World War II Tales, 1: The Apple Spy
This is another in Terry Deary’s series of World War II stories based on true events. The Apple Spy features the discovery and arrest of three German spies who land in the remote Scottish village of Port Gordon in 1940. This must have been the most exciting thing ever to have happened to Port Gordon, and Deary makes good use of all the twists and turns of the real event in this exciting adventure for children of age 7+.

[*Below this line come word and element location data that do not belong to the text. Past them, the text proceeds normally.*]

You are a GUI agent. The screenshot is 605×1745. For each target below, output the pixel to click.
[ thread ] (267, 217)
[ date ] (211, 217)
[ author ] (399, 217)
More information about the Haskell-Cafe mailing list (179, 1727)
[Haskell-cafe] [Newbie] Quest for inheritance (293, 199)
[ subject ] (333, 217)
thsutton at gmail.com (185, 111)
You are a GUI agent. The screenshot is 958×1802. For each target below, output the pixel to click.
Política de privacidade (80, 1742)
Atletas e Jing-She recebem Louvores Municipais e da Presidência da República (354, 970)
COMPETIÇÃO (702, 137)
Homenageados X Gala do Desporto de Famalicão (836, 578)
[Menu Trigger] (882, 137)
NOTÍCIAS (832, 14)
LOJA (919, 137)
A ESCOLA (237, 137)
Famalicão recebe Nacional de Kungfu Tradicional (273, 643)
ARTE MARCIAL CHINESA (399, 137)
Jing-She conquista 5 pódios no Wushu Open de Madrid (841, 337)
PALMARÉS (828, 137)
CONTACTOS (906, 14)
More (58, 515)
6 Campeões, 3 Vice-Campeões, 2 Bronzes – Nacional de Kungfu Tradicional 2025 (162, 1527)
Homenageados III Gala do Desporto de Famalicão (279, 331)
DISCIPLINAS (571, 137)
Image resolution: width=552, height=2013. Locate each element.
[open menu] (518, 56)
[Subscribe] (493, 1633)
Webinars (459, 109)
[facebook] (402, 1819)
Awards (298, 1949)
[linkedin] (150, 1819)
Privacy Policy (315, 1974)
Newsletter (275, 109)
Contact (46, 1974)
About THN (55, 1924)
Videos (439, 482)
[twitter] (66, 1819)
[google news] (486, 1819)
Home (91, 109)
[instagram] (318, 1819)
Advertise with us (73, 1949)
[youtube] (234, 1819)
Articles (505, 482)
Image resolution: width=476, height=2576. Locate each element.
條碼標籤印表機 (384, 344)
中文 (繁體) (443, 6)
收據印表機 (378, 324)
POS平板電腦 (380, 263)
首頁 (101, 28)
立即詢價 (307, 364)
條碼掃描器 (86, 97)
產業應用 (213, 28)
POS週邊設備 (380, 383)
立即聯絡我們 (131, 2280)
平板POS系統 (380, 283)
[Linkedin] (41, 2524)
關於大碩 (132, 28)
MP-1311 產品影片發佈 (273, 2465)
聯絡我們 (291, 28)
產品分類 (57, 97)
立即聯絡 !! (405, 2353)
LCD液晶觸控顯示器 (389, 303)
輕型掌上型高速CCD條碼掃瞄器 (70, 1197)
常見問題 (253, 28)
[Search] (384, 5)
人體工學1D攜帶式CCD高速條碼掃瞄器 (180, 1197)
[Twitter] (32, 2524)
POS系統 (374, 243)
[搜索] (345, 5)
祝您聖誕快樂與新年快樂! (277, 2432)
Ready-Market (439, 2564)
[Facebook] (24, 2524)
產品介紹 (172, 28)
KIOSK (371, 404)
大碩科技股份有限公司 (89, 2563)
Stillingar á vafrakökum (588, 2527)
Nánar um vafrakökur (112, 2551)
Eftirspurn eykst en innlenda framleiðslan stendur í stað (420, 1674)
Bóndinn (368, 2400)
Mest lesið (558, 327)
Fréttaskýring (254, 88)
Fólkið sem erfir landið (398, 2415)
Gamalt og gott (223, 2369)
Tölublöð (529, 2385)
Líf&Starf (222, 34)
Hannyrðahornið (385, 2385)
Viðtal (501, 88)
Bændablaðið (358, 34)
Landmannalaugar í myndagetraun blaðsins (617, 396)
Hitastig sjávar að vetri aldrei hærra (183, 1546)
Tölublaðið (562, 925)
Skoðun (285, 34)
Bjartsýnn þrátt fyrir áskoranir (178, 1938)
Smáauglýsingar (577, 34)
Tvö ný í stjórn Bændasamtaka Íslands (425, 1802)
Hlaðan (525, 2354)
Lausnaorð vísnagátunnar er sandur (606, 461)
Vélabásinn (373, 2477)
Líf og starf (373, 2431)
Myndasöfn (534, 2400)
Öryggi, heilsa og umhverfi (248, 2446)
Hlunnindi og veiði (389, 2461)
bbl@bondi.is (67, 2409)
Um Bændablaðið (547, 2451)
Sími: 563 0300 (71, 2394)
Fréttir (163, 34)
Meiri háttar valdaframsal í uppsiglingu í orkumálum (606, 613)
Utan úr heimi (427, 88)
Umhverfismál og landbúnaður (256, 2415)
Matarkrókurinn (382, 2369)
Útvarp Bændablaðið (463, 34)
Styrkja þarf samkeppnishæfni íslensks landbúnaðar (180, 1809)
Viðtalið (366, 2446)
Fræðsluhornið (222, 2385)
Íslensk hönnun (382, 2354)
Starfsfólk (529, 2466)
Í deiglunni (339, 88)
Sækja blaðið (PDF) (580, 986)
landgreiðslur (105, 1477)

The story is told from the viewpoint of a young girl, Marie Bruce, who, with her brother, Jamie, plays an important part in the action. Deary skillfully evokes what life in the war was really like for children in the 1940s: ‘Snow White didn’t live in war time like we did. We would have eaten a barrel full of apples,’ Marie reflects, referring to food shortages. Details of the time are beautifully integrated into the story: Jamie’s short grey trousers flap about his legs, the station name signs have all been removed to confound any German spies, a soldier’s steel-studded boot strikes a spark at a tense moment. We smell the soot, feel the draughts and see the old-style locomotive with its corridors and faded brown blinds, as one escaping spy flees to Edinburgh pursued by the children.
The plot is pacey, the language level age-appropriate yet expressive, and the black and white illustrations by James de la Rue add clarity as well as humour.
If I were forced to find a duff note in this otherwise immensely enjoyable read, it is the stereotyped teacher with her ‘mouth wrinkled like a breakfast prune’ who appears on page one. Beware alienating older women who buy books, I say!